Starving children could be given one nutritional meal a day  through a Canada-wide, universal child care program.  Such a  program would help families as well as children.  It would  help parents find and keep jobs.  It would also reduce other  social costs such as welfare.

It can be done.  In Europe, fifteen member states of the  European Union provide preschool children, aged three to six  years, with educational childcare programs regardless of  whether or not their parents are employed or not.

Canada’s budget surplus was created by taking money from  programs that help the poor.  In fact, when you think about  it, there is no budget surplus at all.  A budget surplus is  something you have after all expenses are paid.  If I save  money by not maintaining my car, for example, it creates an  instant surplus, but it also creates a looming future  liability.  If I bragged that I had a budget surplus but  didn’t maintain my car, any reasonable person would shake  their head.  The Liberals have created apparent good times  at the cost of future health, welfare and education.

This bogus surplus hurts the poor. “When Canada had a  deficit, the programs that helped the poor were extremely  visible and they were cut, and they were cut very much.
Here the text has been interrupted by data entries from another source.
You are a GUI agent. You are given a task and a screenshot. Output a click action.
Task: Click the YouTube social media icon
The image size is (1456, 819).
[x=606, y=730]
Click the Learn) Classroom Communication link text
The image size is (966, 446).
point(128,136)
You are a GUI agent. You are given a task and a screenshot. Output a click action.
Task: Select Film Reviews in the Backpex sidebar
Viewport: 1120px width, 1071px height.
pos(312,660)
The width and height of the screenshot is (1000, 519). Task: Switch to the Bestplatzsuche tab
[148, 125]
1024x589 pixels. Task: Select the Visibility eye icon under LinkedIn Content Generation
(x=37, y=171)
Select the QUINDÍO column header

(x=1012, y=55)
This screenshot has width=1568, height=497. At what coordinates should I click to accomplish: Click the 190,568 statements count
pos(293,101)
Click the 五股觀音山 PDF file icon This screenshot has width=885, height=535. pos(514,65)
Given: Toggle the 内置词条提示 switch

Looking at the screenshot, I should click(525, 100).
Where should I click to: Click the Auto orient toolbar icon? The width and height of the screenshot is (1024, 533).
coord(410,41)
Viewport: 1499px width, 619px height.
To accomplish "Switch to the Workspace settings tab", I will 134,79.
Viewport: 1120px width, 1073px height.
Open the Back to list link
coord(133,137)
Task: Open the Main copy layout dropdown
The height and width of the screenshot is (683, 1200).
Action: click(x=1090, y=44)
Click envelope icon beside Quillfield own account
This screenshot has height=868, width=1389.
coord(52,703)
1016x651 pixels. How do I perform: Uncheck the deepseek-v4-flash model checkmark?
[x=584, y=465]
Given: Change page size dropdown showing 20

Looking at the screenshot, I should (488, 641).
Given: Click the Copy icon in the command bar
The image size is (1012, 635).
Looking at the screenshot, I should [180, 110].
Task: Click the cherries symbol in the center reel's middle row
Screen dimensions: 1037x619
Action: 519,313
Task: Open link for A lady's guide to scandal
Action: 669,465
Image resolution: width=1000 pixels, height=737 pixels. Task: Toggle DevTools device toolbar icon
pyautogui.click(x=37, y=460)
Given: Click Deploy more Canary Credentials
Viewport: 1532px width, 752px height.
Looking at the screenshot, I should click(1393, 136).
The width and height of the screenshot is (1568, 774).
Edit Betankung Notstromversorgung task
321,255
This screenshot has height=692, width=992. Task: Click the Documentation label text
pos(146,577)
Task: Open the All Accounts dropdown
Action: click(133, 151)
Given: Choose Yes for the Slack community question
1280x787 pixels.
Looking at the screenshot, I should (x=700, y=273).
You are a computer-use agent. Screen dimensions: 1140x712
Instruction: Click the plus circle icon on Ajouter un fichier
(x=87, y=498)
Now  that Canada has a surplus, the poor have vanished,” says  Julia Bass from the Canadian Association of Food Banks.    The current “surplus” was paid for by Canada’s poor and  unemployed through cuts to social programs and employment  insurance.  And now the Liberals and the Alliance want to  give those “savings” to the rich?  It’s the Robin Hood  principle in reverse — take from the poor and give to the  rich.

Canada’s surplus was created by the rich, for the rich. The  poor have been forgotten in the glow of what Chretien brags  as the best country in the world.  The best for whom?  It’s  the worst of all worlds to a starving child.  Help for the  poor is a long term investment.  A true budget surplus would  be one created through growing economy and by putting  Canadians to work.

Chretien and Day are school-yard boys intent on thowing  throw dirt in each other’s face and as a result, they can’t  see.   We need politicians with a vision of Canada beyond  the horizon of the next election — one that realizes the  full potential of all Canadians.   We must give all children  a chance.   The deficit of food and hope is the one we  should be working on.